■ Data supplied:

===

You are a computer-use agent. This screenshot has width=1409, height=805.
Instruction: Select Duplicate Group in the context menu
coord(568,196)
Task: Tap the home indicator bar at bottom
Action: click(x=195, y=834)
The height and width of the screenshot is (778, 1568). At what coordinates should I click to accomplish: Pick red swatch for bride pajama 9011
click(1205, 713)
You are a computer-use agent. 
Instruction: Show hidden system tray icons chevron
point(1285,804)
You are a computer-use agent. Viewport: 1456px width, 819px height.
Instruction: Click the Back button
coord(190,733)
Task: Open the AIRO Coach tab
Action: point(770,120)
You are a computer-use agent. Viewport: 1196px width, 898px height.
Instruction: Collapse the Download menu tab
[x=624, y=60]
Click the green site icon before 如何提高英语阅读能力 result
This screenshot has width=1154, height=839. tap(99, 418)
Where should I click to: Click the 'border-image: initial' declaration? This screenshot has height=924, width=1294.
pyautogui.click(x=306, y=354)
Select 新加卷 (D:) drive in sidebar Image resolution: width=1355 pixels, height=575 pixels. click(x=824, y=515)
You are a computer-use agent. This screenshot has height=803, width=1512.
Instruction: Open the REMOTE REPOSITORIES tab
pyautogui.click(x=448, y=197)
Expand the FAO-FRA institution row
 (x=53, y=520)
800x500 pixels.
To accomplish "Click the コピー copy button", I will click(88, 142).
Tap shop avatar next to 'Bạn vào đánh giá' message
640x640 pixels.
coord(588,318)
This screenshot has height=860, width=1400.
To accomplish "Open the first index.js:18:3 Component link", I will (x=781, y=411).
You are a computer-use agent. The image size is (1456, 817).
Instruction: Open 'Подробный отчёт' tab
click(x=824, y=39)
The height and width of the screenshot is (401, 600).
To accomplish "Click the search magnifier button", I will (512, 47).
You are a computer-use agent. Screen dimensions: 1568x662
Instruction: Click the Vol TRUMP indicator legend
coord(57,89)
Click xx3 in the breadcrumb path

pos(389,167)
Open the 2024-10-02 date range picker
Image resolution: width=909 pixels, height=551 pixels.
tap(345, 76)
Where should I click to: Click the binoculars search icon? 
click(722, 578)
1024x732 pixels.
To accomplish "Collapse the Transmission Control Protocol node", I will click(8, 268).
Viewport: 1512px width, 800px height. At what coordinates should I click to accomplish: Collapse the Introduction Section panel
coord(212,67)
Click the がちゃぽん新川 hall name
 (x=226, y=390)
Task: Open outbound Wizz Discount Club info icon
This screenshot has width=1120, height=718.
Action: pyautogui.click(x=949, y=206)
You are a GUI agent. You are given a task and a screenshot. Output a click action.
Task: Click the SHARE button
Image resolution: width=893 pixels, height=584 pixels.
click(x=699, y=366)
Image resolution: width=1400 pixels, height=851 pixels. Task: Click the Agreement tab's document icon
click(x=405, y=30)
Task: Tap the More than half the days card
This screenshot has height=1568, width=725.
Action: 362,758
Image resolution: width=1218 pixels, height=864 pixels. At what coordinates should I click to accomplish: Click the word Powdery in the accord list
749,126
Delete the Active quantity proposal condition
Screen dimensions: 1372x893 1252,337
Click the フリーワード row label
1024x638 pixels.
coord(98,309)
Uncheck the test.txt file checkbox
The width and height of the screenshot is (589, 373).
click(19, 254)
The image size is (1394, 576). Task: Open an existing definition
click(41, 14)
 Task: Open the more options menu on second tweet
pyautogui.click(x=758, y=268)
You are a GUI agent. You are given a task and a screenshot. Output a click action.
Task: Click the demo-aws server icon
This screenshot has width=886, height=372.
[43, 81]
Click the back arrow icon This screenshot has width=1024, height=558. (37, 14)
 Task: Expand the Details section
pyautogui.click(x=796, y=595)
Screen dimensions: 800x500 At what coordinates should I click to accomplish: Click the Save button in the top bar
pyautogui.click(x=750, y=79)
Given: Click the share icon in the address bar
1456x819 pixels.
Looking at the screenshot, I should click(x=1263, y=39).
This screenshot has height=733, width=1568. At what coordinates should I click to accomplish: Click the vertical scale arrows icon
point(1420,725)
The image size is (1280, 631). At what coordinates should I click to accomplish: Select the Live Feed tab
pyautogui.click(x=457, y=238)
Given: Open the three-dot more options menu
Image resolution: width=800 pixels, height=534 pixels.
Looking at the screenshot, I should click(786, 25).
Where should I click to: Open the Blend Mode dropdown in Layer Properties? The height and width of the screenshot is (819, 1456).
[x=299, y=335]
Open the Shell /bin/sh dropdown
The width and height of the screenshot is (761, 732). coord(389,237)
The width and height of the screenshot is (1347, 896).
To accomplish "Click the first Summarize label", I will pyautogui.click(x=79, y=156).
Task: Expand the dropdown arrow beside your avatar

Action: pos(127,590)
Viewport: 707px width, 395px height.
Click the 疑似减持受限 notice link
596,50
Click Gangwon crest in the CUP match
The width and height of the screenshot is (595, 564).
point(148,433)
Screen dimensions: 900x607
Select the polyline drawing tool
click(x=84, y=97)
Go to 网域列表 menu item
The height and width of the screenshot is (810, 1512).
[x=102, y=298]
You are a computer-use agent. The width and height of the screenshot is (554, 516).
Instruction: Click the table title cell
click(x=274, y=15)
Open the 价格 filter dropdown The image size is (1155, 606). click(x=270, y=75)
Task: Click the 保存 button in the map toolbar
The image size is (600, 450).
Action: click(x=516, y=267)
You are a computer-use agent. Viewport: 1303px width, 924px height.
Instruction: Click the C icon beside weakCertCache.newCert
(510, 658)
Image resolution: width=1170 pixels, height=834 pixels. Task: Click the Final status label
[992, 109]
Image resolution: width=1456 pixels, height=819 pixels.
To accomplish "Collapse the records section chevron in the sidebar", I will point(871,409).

===

■ Task objective:
Reproduce every line above verbatim, without any change.

■ Finished exercise:
You are a computer-use agent. This screenshot has width=1409, height=805.
Instruction: Select Duplicate Group in the context menu
coord(568,196)
Task: Tap the home indicator bar at bottom
Action: click(x=195, y=834)
The height and width of the screenshot is (778, 1568). At what coordinates should I click to accomplish: Pick red swatch for bride pajama 9011
click(1205, 713)
You are a computer-use agent. 
Instruction: Show hidden system tray icons chevron
point(1285,804)
You are a computer-use agent. Viewport: 1456px width, 819px height.
Instruction: Click the Back button
coord(190,733)
Task: Open the AIRO Coach tab
Action: point(770,120)
You are a computer-use agent. Viewport: 1196px width, 898px height.
Instruction: Collapse the Download menu tab
[x=624, y=60]
Click the green site icon before 如何提高英语阅读能力 result
This screenshot has width=1154, height=839. tap(99, 418)
Where should I click to: Click the 'border-image: initial' declaration? This screenshot has height=924, width=1294.
pyautogui.click(x=306, y=354)
Select 新加卷 (D:) drive in sidebar Image resolution: width=1355 pixels, height=575 pixels. click(x=824, y=515)
You are a computer-use agent. This screenshot has height=803, width=1512.
Instruction: Open the REMOTE REPOSITORIES tab
pyautogui.click(x=448, y=197)
Expand the FAO-FRA institution row
 (x=53, y=520)
800x500 pixels.
To accomplish "Click the コピー copy button", I will click(88, 142).
Tap shop avatar next to 'Bạn vào đánh giá' message
640x640 pixels.
coord(588,318)
This screenshot has height=860, width=1400.
To accomplish "Open the first index.js:18:3 Component link", I will (x=781, y=411).
You are a computer-use agent. The image size is (1456, 817).
Instruction: Open 'Подробный отчёт' tab
click(x=824, y=39)
The height and width of the screenshot is (401, 600).
To accomplish "Click the search magnifier button", I will (512, 47).
You are a computer-use agent. Screen dimensions: 1568x662
Instruction: Click the Vol TRUMP indicator legend
coord(57,89)
Click xx3 in the breadcrumb path

pos(389,167)
Open the 2024-10-02 date range picker
Image resolution: width=909 pixels, height=551 pixels.
tap(345, 76)
Where should I click to: Click the binoculars search icon? 
click(722, 578)
1024x732 pixels.
To accomplish "Collapse the Transmission Control Protocol node", I will click(8, 268).
Viewport: 1512px width, 800px height. At what coordinates should I click to accomplish: Collapse the Introduction Section panel
coord(212,67)
Click the がちゃぽん新川 hall name
 (x=226, y=390)
Task: Open outbound Wizz Discount Club info icon
This screenshot has width=1120, height=718.
Action: pyautogui.click(x=949, y=206)
You are a GUI agent. You are given a task and a screenshot. Output a click action.
Task: Click the SHARE button
Image resolution: width=893 pixels, height=584 pixels.
click(x=699, y=366)
Image resolution: width=1400 pixels, height=851 pixels. Task: Click the Agreement tab's document icon
click(x=405, y=30)
Task: Tap the More than half the days card
This screenshot has height=1568, width=725.
Action: 362,758
Image resolution: width=1218 pixels, height=864 pixels. At what coordinates should I click to accomplish: Click the word Powdery in the accord list
749,126
Delete the Active quantity proposal condition
Screen dimensions: 1372x893 1252,337
Click the フリーワード row label
1024x638 pixels.
coord(98,309)
Uncheck the test.txt file checkbox
The width and height of the screenshot is (589, 373).
click(19, 254)
The image size is (1394, 576). Task: Open an existing definition
click(41, 14)
 Task: Open the more options menu on second tweet
pyautogui.click(x=758, y=268)
You are a GUI agent. You are given a task and a screenshot. Output a click action.
Task: Click the demo-aws server icon
This screenshot has width=886, height=372.
[43, 81]
Click the back arrow icon This screenshot has width=1024, height=558. (37, 14)
 Task: Expand the Details section
pyautogui.click(x=796, y=595)
Screen dimensions: 800x500 At what coordinates should I click to accomplish: Click the Save button in the top bar
pyautogui.click(x=750, y=79)
Given: Click the share icon in the address bar
1456x819 pixels.
Looking at the screenshot, I should click(x=1263, y=39).
This screenshot has height=733, width=1568. At what coordinates should I click to accomplish: Click the vertical scale arrows icon
point(1420,725)
The image size is (1280, 631). At what coordinates should I click to accomplish: Select the Live Feed tab
pyautogui.click(x=457, y=238)
Given: Open the three-dot more options menu
Image resolution: width=800 pixels, height=534 pixels.
Looking at the screenshot, I should click(786, 25).
Where should I click to: Open the Blend Mode dropdown in Layer Properties? The height and width of the screenshot is (819, 1456).
[x=299, y=335]
Open the Shell /bin/sh dropdown
The width and height of the screenshot is (761, 732). coord(389,237)
The width and height of the screenshot is (1347, 896).
To accomplish "Click the first Summarize label", I will pyautogui.click(x=79, y=156).
Task: Expand the dropdown arrow beside your avatar

Action: pos(127,590)
Viewport: 707px width, 395px height.
Click the 疑似减持受限 notice link
596,50
Click Gangwon crest in the CUP match
The width and height of the screenshot is (595, 564).
point(148,433)
Screen dimensions: 900x607
Select the polyline drawing tool
click(x=84, y=97)
Go to 网域列表 menu item
The height and width of the screenshot is (810, 1512).
[x=102, y=298]
You are a computer-use agent. The width and height of the screenshot is (554, 516).
Instruction: Click the table title cell
click(x=274, y=15)
Open the 价格 filter dropdown The image size is (1155, 606). click(x=270, y=75)
Task: Click the 保存 button in the map toolbar
The image size is (600, 450).
Action: click(x=516, y=267)
You are a computer-use agent. Viewport: 1303px width, 924px height.
Instruction: Click the C icon beside weakCertCache.newCert
(510, 658)
Image resolution: width=1170 pixels, height=834 pixels. Task: Click the Final status label
[992, 109]
Image resolution: width=1456 pixels, height=819 pixels.
To accomplish "Collapse the records section chevron in the sidebar", I will point(871,409).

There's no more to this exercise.